"You Maggie Skinner! Well, I never!"

"Yes, I have had a great deal of trouble; but it is over now."

"Sit down; sit down," Uncle Bobo said, pushing a high round stool with a slippery leather top, the only seat for which the shop could afford room. "Sit ye down; but surely you look too old to be Maggie Skinner!"

"I have had many troubles. Oh! Mr. Boyd, can you forgive me? When my darling child was a baby, I wanted bread. My husband died just when she was eighteen months old; I had not a shilling in the world; there was only the workhouse before me, and I could not—no, I could not take my precious child there. So I walked here from Ipswich. I remembered you had a kind heart—so I laid her here on your door-step and stood watching till you came and took her up, and I knew you would be good to her; but I dared not face my mother. I wandered alone all that night; and early in the morning, before any one was stirring, I came to look up at this house. As I stood listening, I heard my baby's little cough. Some one was crooning over her and playing with her."

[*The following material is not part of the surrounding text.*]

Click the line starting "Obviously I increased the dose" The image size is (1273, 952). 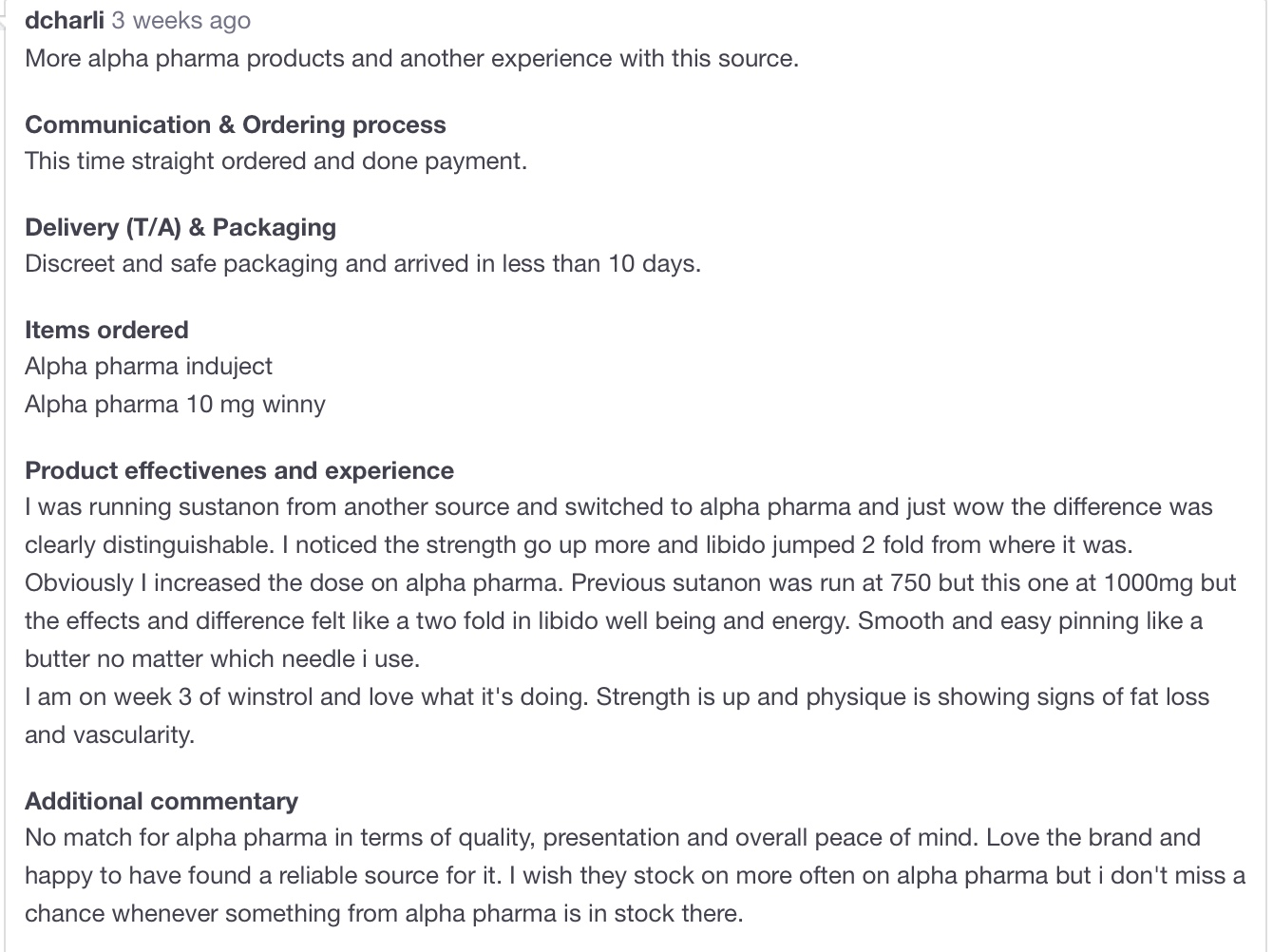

"That was Susan. Hi, Sue! come this way," exclaimed Mr. Boyd.

Susan came blundering down the stairs, asking—

"What do you want? I was just giving the precious child her breakfast. She seems a bit brighter this morning."

"What is the matter with her?" Maggie Chanter asked. "Is she ill? is she ill?"

"She was knocked down by a runaway horse last June, and hurt her back. What do you know about the child?"

"I am her mother?" was the answer. "Oh! I thank you all for being kind to her." And then a burst of passionate tears choked the poor mother.